Is cryptocurrency too risky for China?

Underscoring Washington’s more laissez-faire approach to regulating cryptocurrencies is the view among fans that the future is bright, its underlying blockchain technology – a decentralised database system that makes hacking and counterfeiting difficult – revolutionary and the US financial system resilient enough to handle disruptive innovation.

“We’re in a fight for the future of money: what it looks like, how it operates, who controls it,” said J Christopher Giancarlo, former chairman of the US Commodity Futures Trading Commission.

Regulating cryptocurrency has also been hobbled by the alphabet soup of agencies vying for jurisdiction – including the SEC, CFTC, OCC, FTC, CFPB and FDIC – debating whether it is a commodity, a stock, taxable and what reserves crypto exchanges must hold against a speculative meltdown. A long-delayed report by the US Federal Reserve is expected soon.

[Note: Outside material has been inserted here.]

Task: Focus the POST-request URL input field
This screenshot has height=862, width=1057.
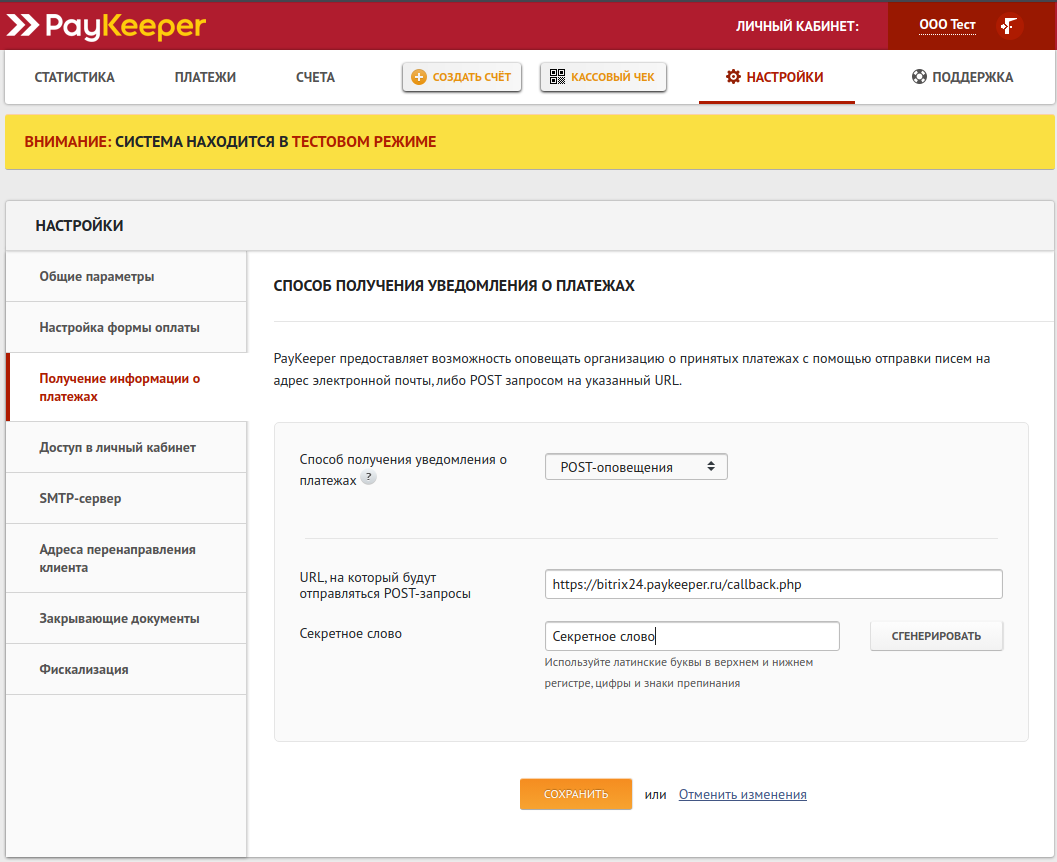Action: click(x=773, y=584)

Some 87 countries are exploring a central bank digital currency, up from 35 in May 2020, according to the Atlantic Council. US regulators’ so-far tepid enthusiasm differs sharply from China’s, in part because it has less incentive to upend the status quo, analysts said.

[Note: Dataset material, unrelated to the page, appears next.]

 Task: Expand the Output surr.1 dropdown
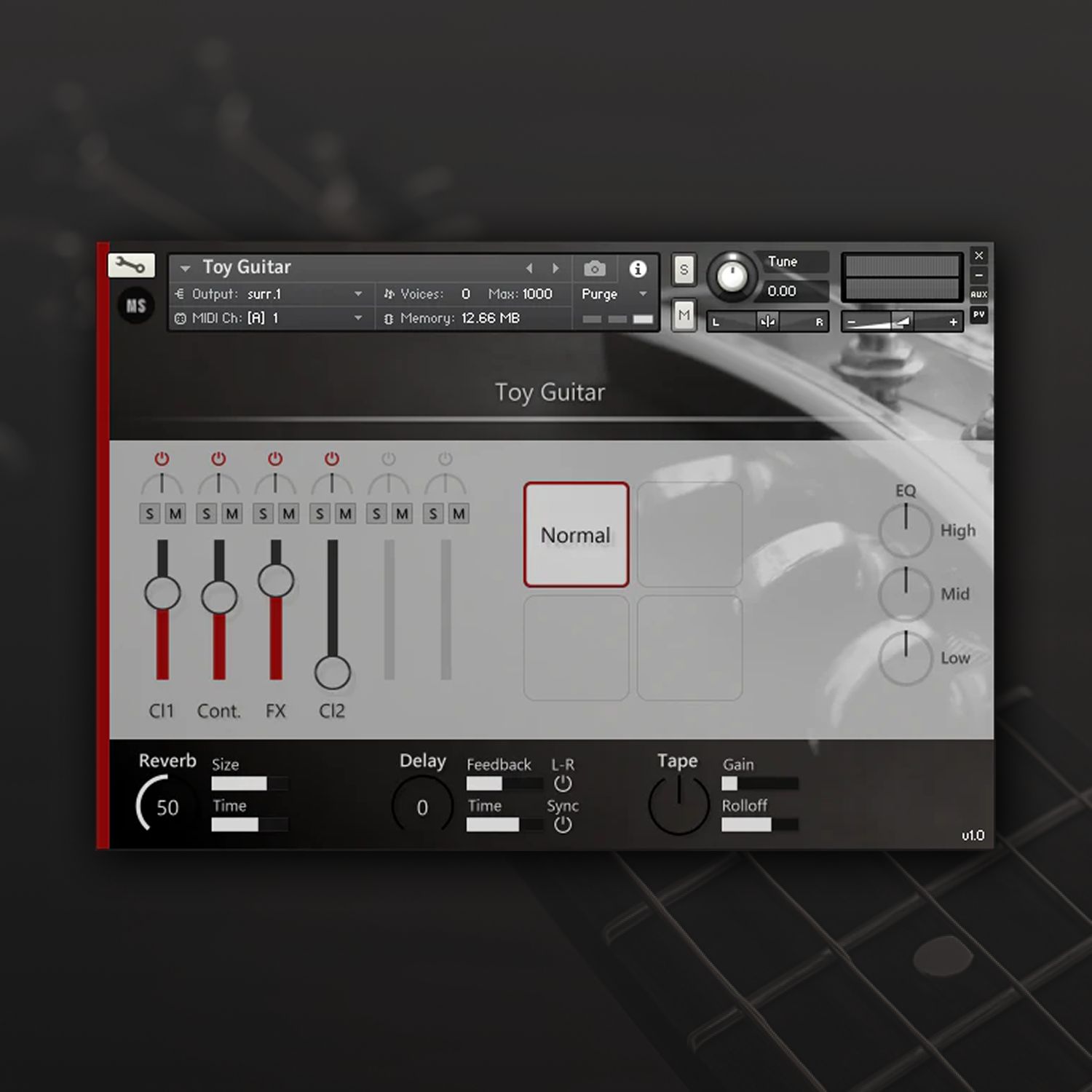[357, 294]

Crypto oversight from US regulators could require permission for bank use

“If you have the dominant system, you’re more concerned about losing your advantage,” said Chorzempa. “China has an up and coming system, so it’s more focused on taking more risks with the new technology to gain market share.”

That said, some in Congress are calling for an e-USD to compete with China.

With so much passion, newly minted millionaires and fear of missing out, the cryptocurrency world continues to gyrate. After China’s ban in September that saw computers seized and local officials arrested, fleet-footed “bitcoin refugees” quickly relocated to Kazakhstan, Russia, Singapore and North America.

Texas, with cheap energy and laissez-faire local government, has seen Shenzhen-based firm BIT Mining, Beijing-based Bitmain and Hong Kong-based Poolin, the world’s second-largest bitcoin mining network, unveil plans to establish or expand operations there.

“It’s happening!” Texas Governor Greg Abbott tweeted in June. “Texas will be the crypto leader.”

Mayor Eric Adams of New York City, who took office on January 1, wants to turn the city into a crypto-friendly hub, floating the idea of teaching cryptocurrency studies to its 1 million public school students.

This, despite some 2,000 failed cryptocurrencies. Adding to the bad publicity in November was the failed US$40 million effort to buy an original copy of the US Constitution that saw crowdsourcing crypto investors cry foul after much of their refund money was wiped out by fees.

Still, the newly minted coins keep coming, with PotCoin targeted at the marijuana industry, MoonCoin’s supply based on the Earth-moon distance and TrumpCoin marketed for “patriots”.

Then there’s the “Useless Ethereum Token”, an apparent protest against all the hype, which says the cryptocurrency “transparently offers investors no value, so there will be no expectation of gains”.

“Seriously, don’t buy this,” its creators add.